Keywords:Moissanite; Nanodiamond; Graphite; Beryl; Quartz; Raman spectroscopy; Supercritical fluids

In several papers, the author has demonstrated [1-4] that supercritical fluid has a more significant meaning for the enrichment and re-distribution of elements than generally assumed. By the specific properties of such fluids (density between 100 and 1000kg/m3, viscosity between 50-100μPa.s, and diffusivity between 0.01 and 0.1mm2/s - see [5]) and the high velocity, they can also transport small crystalline particles from the origin depths as we have shown. To such belong spherical/elliptical crystals of stishovite, coesite, zircon-reidite, and many others [4]. Up to now, it was, however, unclear which chemical character such melts or fluids have. A new impulse came from finding ultra-high-pressure minerals in the Greifenstein granite near Ehrenfriedersdorf [6]. Sensitive by clear proof of moissanite and diamond in this granite as foreign bodies (not remnants of abrasives discussed by Keller & Ague [7]), the authors found new essential hints to the character of such fluids. In this paper, we briefly show the most important results. A crucial experience was finding moissanite and diamond in some beryl-bearing vein samples from the Sauberg mine near Ehrenfriedersdorf [8]. In difference to the moissanite and diamond in the Greifenstein granite [6], moissanite, diamond, and beryl are genetically directly linked. Of course, a couple of papers describe the shallow origin of diamonds [9,10] and a scathing reply to such shallow origin by Yang et al.

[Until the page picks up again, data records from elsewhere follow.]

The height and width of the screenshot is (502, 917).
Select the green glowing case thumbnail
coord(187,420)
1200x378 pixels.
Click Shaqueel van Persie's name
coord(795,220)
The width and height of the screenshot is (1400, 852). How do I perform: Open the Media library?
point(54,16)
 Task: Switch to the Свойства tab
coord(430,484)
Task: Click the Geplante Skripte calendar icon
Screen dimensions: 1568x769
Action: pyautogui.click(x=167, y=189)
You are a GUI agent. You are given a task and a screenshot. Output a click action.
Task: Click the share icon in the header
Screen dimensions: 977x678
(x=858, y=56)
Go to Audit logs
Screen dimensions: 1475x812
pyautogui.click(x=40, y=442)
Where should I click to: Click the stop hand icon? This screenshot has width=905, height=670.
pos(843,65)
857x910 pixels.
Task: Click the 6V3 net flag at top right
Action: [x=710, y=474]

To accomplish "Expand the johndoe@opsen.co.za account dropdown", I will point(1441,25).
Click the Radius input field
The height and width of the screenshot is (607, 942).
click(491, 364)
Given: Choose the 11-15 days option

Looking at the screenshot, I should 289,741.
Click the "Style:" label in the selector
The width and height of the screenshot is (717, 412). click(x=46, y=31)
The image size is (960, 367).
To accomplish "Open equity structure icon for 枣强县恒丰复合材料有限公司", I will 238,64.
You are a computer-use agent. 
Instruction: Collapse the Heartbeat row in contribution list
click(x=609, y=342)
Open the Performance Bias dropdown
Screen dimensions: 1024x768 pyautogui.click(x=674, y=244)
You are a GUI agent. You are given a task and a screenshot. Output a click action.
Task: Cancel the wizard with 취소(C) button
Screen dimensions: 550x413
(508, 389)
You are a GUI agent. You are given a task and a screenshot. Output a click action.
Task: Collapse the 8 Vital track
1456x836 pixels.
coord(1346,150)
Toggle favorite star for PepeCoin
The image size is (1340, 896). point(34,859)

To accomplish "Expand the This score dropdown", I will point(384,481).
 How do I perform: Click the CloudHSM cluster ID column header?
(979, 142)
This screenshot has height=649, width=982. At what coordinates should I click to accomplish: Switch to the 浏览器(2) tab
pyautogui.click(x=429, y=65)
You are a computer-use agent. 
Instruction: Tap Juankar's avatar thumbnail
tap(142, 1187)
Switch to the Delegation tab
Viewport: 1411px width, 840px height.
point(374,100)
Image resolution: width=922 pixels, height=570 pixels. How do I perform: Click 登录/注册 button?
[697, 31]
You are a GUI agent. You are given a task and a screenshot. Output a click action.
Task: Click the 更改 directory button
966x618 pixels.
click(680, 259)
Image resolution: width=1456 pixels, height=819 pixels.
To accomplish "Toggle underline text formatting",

[11]. However, the origin of these ophiolite-related diamonds has nothing to do with the case described here. Another interpretation gives El Mendili et al. [12]. According to these authors, diamond and moissanite polytypes are inherited from serpentinized peridotites crystallized in the lower mantle.

The beryl-quartz sample material comes from the Sauberg mine near Ehrenfriedersdorf in the Erzgebirge region/Germany. Figure 1 shows the location of this deposit around Ehrenfriedersdorf. Also shown is the Greifenstein granite, where we found UHP mineral inclusions in the crustal granite for the first time [6]. Schröcke [13] and Hösel [14] describe impressive the Variscan tin deposits around Ehrenfriedersdorf. However, a description of the small beryl veins is missing. Only Kumann & Leeder [15] discuss this very shortly in their contribution and show such veins’ appearance. The sample is from a 6cm thick beryl-bearing quartz veinlet (composed of 28% beryl, 72% quartz) from the Sauberg mine (Prinzler Liegendtrum, samples TU BAF F64-18). The pieces (Figures 2a & 2b) are composed mainly of about 3x0.5cm large green beryl in a weak smoky-colored quartz matrix, and this quartz related to beryl is a little bit older [8]. The vapor phase of the primary fluid inclusions in quartz and beryl is mainly CH4. Samples from smaller veins are composed nearby only of beryl (90%) and minor quartz. The adjacent rock is greisen. For the microscopic and Raman spectroscopic studies, we used double-polished quartz-beryl chips with a thickness of 500μm. The samples were never coated with carbon for electron microprobe studies.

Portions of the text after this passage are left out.